Now for the seeds, consider having pumpkin, sunflower, sesame and flax seeds. These seeds are super rich in minerals, vitamin Bs and fiber. Flax seed is rich in omega-3 fats. You can have flax seeds either whole or grind them to a fine powder and mix with milk.

 What to avoid?

Yes, there is definitely a fine list of food and drinks you should avoid when pregnant as per the pregnancy food chart. Some of those foods that you had liked for so long have to be avoided for the good of your baby.

1. Fruits to avoid:

There are quite a number of fruits that you need to avoid during pregnancy.

a. Papaya tops the list. In some countries, having papaya during pregnancy is considered harmful for the baby. Many may think it as superstition, but even science has proved that raw and semi-ripe papayas being rich in latex cause uterine contractions and thereby early labour. However on the other hand, consuming fully ripe papayas when pregnant is excellent.

b. Pineapples should also be avoided as they contain bromelain and may lead to softening of cervix and early labour.

c. Grapes should be avoided in the last trimester. It may lead to increase in body heat.

2. Any fast food:

Just avoid them these nine months. You don’t know what is happening inside the restaurant kitchen; even if they are washing the veggies and meat or not. So better avoid than risk your baby’s health.
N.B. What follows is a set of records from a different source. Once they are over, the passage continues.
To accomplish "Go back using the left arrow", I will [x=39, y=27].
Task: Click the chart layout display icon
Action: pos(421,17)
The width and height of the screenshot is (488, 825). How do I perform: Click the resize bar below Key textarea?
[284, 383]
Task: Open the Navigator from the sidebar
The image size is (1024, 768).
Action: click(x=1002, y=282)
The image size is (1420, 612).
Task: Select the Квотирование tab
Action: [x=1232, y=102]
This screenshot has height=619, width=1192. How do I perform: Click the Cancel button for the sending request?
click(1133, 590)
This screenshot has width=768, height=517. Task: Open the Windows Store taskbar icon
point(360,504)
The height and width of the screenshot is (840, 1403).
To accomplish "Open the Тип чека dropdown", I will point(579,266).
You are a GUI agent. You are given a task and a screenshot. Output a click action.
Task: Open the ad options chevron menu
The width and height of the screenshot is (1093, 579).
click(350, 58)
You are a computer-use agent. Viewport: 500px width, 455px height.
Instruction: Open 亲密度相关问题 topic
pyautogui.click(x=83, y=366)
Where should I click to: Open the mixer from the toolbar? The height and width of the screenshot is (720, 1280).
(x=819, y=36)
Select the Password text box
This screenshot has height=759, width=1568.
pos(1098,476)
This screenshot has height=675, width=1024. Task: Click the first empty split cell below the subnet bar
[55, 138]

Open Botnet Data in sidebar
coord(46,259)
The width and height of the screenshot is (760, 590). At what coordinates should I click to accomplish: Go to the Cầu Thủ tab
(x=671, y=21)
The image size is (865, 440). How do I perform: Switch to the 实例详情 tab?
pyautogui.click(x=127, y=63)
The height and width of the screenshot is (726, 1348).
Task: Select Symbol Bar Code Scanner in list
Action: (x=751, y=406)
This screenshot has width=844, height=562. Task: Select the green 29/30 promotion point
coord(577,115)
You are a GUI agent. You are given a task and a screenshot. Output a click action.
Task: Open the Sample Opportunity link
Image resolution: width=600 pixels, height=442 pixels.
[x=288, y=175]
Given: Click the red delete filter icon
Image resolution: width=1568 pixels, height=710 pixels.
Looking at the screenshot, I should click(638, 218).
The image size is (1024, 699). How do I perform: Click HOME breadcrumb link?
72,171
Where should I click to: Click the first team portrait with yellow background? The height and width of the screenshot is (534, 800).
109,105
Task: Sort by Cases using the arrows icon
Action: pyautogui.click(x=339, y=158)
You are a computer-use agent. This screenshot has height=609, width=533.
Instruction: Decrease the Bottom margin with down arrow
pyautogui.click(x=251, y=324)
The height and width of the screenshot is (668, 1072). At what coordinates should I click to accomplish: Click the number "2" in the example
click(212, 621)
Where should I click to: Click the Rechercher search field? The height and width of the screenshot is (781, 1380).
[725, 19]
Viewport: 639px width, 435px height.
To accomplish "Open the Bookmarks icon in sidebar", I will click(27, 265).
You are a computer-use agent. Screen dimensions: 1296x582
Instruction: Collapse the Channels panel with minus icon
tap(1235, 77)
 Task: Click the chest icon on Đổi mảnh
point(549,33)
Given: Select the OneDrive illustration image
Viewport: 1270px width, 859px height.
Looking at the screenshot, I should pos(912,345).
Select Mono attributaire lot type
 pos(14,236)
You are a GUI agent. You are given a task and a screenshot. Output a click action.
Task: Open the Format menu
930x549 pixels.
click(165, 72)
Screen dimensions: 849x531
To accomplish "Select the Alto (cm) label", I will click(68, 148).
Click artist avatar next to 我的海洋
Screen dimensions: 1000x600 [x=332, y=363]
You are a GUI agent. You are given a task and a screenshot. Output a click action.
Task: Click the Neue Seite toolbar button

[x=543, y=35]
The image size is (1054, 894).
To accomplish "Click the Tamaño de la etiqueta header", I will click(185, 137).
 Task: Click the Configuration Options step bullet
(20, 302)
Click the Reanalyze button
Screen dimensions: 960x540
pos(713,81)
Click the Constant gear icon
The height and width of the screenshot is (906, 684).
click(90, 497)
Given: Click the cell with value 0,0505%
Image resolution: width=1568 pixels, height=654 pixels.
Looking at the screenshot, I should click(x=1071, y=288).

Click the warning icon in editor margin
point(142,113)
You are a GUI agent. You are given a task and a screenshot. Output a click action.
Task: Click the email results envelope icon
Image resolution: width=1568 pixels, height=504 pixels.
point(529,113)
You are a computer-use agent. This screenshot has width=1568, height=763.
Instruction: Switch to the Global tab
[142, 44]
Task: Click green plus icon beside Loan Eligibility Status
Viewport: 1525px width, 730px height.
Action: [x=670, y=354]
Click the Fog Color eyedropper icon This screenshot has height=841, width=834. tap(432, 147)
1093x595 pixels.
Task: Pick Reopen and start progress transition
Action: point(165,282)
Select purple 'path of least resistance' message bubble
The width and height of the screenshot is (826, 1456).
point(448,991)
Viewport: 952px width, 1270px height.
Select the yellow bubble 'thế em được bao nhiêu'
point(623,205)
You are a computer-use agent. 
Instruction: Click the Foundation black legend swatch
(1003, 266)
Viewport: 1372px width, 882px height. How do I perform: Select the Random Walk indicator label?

3. Coffee and other caffeine-related drinks:

Coffee might have been your stress-buster all these years but not anymore, atleast not during your pregnancy. Cut down on coffee and other caffeinated drinks altogether.
Past studies have shown that too much of caffeine in your diet may lead to miscarriages, retardation of growth in baby and underweight babies. Also caffeine slows down the absorption of iron in your body which may lead to anemia.So avoid, tea, coffee, soda or any aerated drinks.

4. Raw Milk

The same with raw milk. It isn’t pasteurized and hence the possibility of it containing bacteria and germs is high! Avoid raw milk at all costs.

5. Smoking:

Every cigarette you smoke is harmful for your baby. The nicotine present in tobacco slows fetal growth giving birth to low-weight and pre-mature babies.





6. Alcohol:

Don’t even think of bringing alcohol near you when you are pregnant. It is like a poison to your unborn baby. The amount of alcohol you will be consuming will travel through placenta to your baby’s blood. Your baby may have permanent health issues.

7. Raw food:

Uncooked or semi-cooked fish, meat, eggs contain bacteria called salmonella that will directly affect your baby. Do not have sushi when you are pregnant.

The little one inside you is your responsibility. Your lifestyle habits will be responsible for your baby’s growth. Take proper care of yourself and the unborn one.